Eca de Queiroz, the other writer to whom considerable space is devoted in the encyclopedia article, is mentioned in the list of favorite novelists in the apocryphal note from a 2074 encyclopedia that closes the Obras completas of 1974: "Esta novela [el Quijote] fue una de las pocas que merecieron la indulgencia de Borges; otras fueron las de Voltaire, las de Stevenson, las de Conrad y las de Eca de Queiroz" (Obras completas 1143) [Don Quixote was one of the few novels that merited Borges's favor; others were those of Voltaire, Stevenson, Conrad and Eca de Queiroz]. Another prominent reference to the great ironic novelist of nineteenth-century Portugal is in the dedication of the 1974 Obras completas, "A Leonor Acevedo de Borges," which mentions "tu amor a Dickens y a Eca de Queiroz" (9). Eca is also mentioned at the end of the essay "Flaubert y su destino ejemplar" (266).

I had the privilege in 1982 of seeing a public interview with Borges at Dickinson College in which a rather irritated Gonzalo sobejano asked Borges how he could refer with such admiration to Eca de Queiroz when nineteenth-century spain had four great writers. And who were they? asked Borges, with a bit of an ironic twinkle.
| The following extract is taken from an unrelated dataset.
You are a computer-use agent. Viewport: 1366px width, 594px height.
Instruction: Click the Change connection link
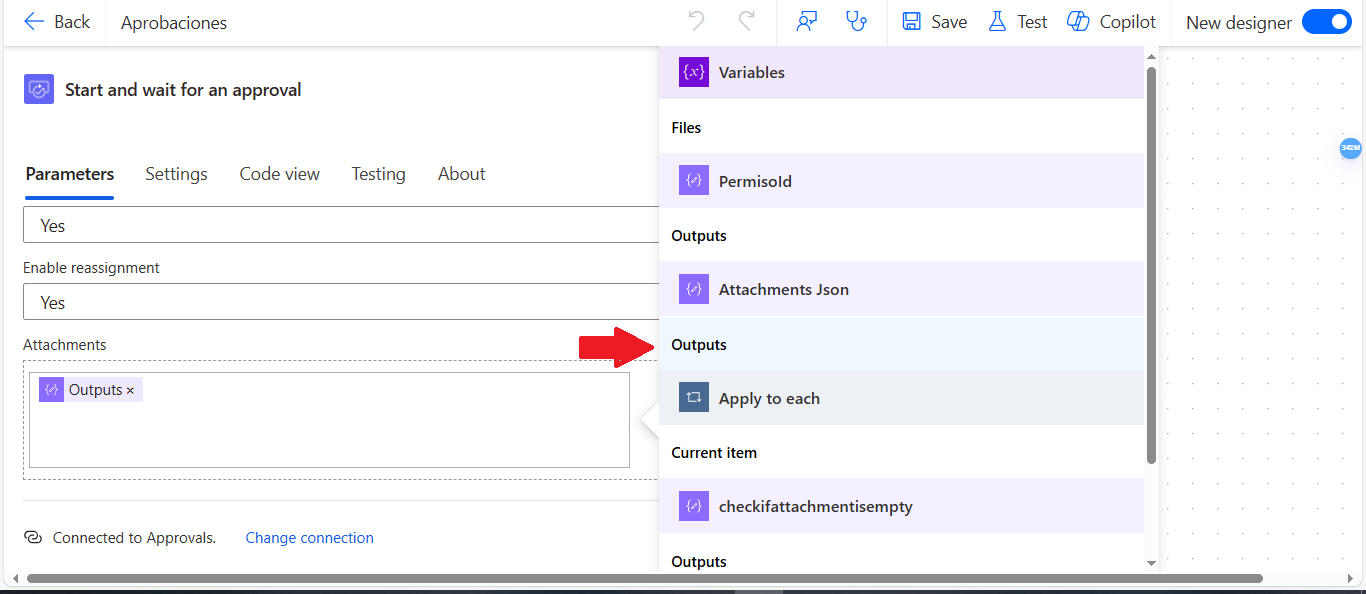click(x=310, y=538)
Sobejano listed: Larra, Becquer, Galdos and Clarin. "Ah, mi sentido pesame entonces," said Borges, without clarifying whether he was responding for having forgotten them--or, as is no doubt more likely, to compassion for sobejano for his ill judgment. one can only imagine Borges's delight as his mother read Eca's ironic masterpieces to him--indeed irony and an urbane wit is what links Eca to the other novelists in that particular list, stevenson, Conrad and Voltaire.
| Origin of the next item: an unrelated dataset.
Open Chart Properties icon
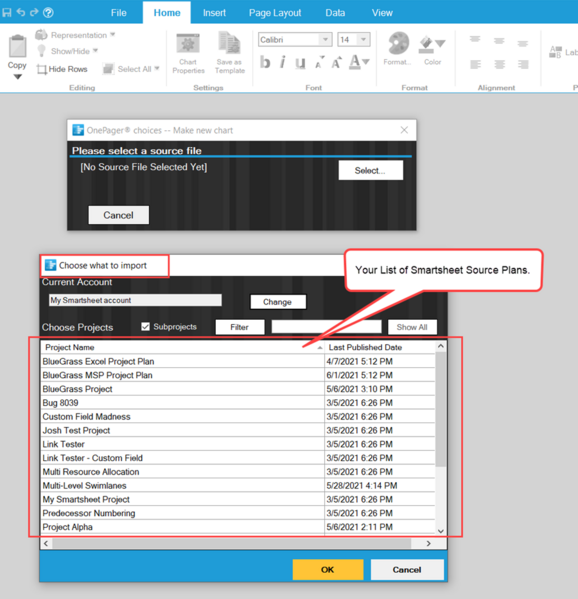This screenshot has height=599, width=578. (188, 44)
In the encyclopedia article Borges refers to many of Eca's works. He compares O primo Basilio to Madame Bovary (as he does also in the essay on Flaubert just mentioned), mentions the anticlerical theme of O crime do padre Amaro, describes Os Maias as a sharp critique of the Portuguese society of Eca's time (specifically mentioning Eca's use of irony), mentions A Reliquia's sarcastic tone (at the same time noting that the ending was weak), celebrates the metafiction in A ilustre casa de Ramires (and the fact that in it Eca breaks with naturalism), notes the unexpected reversal in A cidade e as serras (in which nature triumphs over artifice), and comments on the presence of oriental themes in some of Eca's writings, including the fantastic tale O mandarim. Eca's travel writings are also mentioned in a different section of the article. The article, then, confirms Borges's preference for Eca among the nineteenth century writers of Spain and Portugal.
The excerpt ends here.